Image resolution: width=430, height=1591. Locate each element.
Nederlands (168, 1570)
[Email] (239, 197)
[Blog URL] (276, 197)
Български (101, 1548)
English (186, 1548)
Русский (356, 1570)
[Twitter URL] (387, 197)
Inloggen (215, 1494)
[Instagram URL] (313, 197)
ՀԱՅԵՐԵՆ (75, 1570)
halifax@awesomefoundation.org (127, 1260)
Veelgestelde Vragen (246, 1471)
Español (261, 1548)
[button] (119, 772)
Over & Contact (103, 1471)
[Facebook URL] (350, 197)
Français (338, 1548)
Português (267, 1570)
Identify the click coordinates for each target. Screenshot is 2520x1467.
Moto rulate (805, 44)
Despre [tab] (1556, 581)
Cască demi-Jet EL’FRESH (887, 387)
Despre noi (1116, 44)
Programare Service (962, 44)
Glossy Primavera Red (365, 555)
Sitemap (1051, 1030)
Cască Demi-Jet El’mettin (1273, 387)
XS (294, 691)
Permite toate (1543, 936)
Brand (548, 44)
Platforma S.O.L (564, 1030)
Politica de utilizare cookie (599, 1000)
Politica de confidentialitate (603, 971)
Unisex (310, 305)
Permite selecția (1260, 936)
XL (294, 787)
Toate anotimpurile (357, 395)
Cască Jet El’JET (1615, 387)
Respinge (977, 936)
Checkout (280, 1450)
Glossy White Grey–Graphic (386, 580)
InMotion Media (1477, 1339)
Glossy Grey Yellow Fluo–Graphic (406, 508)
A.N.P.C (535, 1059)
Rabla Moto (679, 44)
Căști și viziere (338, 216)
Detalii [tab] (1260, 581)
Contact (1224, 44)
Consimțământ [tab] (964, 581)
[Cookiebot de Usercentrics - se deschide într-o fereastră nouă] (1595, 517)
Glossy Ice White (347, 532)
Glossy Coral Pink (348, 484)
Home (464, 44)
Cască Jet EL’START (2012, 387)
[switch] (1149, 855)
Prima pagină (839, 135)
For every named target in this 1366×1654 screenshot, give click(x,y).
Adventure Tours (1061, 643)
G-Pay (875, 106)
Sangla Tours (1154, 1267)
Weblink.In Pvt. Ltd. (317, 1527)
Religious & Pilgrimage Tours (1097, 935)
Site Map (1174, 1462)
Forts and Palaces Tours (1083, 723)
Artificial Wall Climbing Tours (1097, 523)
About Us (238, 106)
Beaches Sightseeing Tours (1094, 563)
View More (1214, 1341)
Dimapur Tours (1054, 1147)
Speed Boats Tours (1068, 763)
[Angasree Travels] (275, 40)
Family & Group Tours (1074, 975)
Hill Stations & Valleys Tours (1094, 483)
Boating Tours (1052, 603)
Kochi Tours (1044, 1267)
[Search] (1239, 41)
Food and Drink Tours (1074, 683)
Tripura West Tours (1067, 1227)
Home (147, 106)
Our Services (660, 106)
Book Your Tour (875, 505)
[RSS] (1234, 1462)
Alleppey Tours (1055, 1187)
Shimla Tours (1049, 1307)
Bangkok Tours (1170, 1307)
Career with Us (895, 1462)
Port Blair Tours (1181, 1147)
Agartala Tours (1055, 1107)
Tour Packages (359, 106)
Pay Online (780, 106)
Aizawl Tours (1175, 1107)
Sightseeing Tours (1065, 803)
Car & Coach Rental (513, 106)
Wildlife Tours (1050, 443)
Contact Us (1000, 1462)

··········

From the line containing "XL (294, 787)" down to the line containing "Prima pagină (839, 135)" in the material above, reproduce every line exactly, including the two end lines.

XL (294, 787)
Toate anotimpurile (357, 395)
Cască Jet El’JET (1615, 387)
Respinge (977, 936)
Checkout (280, 1450)
Glossy White Grey–Graphic (386, 580)
InMotion Media (1477, 1339)
Glossy Grey Yellow Fluo–Graphic (406, 508)
A.N.P.C (535, 1059)
Rabla Moto (679, 44)
Căști și viziere (338, 216)
Detalii [tab] (1260, 581)
Contact (1224, 44)
Consimțământ [tab] (964, 581)
[Cookiebot de Usercentrics - se deschide într-o fereastră nouă] (1595, 517)
Glossy Ice White (347, 532)
Glossy Coral Pink (348, 484)
Home (464, 44)
Cască Jet EL’START (2012, 387)
[switch] (1149, 855)
Prima pagină (839, 135)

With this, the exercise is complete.